Json to Avro Converter SchemaParseException exception

I’m developing Java Destination which uses io.airbyte.integrations.destination.s3.avro.JsonToAvroSchemaConverter#getAvroSchema method to convert incoming ConfiguredAirbyteCatalog into AVRO Schmea. But when I try to convert JSON schema of stripe source, I’m getting the following on customers stream:

{"type":"TRACE","trace":{"type":"ERROR","emitted_at":1.655727518862E12,"error":{"message":"Something went wrong in the connector. See the logs for more details.","internal_message":"org.apache.avro.SchemaParseException: Can't redefine: address"`

Basically, my destination iterates over configuredAirbyteCatalog and converts each JSON schema into Avro schema. I’m running it using the following command:

docker run --rm -v $(pwd)/secrets:/secrets -v $(pwd)/sample_files:/sample_files airbyte/source-stripe read --config /secrets/stripe.json --catalog /sample_files/configured_catalog.json | docker run --rm -v $(pwd)/secrets:/secrets -v $(pwd)/sample_files:/sample_files airbyte/destination-my:dev write --config /secrets/myconfig.json --catalog /sample_files/configured_catalog.json

This happens, because Stripe Customer JSON schema has two identical address objects used in two places. Here’s that object Stripe API reference – The customer object – curl.
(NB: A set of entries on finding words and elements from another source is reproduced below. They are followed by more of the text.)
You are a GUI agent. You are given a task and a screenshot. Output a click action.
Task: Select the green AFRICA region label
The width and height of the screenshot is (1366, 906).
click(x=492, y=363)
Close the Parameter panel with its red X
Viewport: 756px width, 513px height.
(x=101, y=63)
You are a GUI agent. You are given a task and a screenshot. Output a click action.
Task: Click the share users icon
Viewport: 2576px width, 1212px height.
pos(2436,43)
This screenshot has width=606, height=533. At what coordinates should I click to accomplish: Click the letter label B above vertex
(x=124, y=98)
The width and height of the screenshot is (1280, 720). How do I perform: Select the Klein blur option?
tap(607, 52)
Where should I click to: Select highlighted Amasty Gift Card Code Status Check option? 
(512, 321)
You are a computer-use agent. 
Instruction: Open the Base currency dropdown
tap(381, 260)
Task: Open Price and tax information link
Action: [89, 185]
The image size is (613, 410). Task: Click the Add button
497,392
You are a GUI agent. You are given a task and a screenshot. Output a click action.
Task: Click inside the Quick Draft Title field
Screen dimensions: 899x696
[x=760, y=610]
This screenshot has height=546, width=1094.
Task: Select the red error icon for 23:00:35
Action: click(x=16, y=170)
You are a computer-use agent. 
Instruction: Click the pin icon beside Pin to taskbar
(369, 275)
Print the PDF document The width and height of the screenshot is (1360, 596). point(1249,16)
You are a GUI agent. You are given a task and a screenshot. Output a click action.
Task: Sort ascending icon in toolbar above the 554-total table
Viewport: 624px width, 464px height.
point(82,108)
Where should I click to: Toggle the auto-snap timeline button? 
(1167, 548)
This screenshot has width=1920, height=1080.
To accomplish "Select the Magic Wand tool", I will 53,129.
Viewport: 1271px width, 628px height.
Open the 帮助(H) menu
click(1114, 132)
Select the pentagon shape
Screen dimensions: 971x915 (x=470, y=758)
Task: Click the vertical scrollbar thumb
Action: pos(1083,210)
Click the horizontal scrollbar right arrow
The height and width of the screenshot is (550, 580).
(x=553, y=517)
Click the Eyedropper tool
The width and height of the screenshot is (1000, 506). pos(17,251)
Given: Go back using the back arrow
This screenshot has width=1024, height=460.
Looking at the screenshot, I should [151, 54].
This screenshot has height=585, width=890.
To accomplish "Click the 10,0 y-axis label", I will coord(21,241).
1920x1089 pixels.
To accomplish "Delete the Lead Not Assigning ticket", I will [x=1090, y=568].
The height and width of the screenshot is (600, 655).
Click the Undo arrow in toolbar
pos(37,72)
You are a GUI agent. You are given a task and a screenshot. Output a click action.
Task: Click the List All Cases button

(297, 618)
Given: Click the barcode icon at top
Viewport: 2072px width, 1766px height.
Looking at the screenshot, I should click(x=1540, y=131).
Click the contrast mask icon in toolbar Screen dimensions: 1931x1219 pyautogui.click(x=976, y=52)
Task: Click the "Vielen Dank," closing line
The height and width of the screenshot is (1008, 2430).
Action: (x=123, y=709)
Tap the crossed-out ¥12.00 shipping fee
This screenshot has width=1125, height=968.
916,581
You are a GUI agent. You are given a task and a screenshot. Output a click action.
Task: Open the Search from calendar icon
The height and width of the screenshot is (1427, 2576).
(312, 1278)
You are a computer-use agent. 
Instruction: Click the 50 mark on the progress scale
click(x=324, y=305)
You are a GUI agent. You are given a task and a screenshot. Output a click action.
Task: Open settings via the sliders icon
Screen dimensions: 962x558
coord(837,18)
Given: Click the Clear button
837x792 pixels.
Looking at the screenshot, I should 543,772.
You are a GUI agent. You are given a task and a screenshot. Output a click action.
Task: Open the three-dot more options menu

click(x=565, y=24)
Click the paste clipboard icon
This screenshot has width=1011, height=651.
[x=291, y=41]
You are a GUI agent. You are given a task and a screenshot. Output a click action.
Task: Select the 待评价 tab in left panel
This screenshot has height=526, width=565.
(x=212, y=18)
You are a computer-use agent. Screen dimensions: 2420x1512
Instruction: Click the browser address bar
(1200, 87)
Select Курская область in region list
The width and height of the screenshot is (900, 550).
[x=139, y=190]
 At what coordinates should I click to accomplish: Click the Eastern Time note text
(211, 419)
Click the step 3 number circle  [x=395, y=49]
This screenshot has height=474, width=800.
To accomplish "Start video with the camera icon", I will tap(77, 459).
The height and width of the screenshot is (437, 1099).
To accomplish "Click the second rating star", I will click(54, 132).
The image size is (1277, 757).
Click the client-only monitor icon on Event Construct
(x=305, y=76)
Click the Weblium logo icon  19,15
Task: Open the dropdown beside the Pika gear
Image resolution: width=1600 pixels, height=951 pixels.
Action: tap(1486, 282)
How to convert such JSON schema to AVRO schema?

Hi @gargatuma,
Do you face the same problem with another source?
Could you explain a bit more what do you mean by

Customer JSON schema has two identical address objects used in two places

with an example? Do you mean a nested key also has the address name and this is causing the error you shared?
I would suggest trying to implement an upstream logic before the Avro conversion to rename the key if needed. But I’m surprised you’d have to do this because I’m not sure this is something our connector writing Avro are doing.

@gargatuma, the clashing field name problem should have been resolved already. The JSON to Avro schema converter uses the Avro namespace to distinguish different field names.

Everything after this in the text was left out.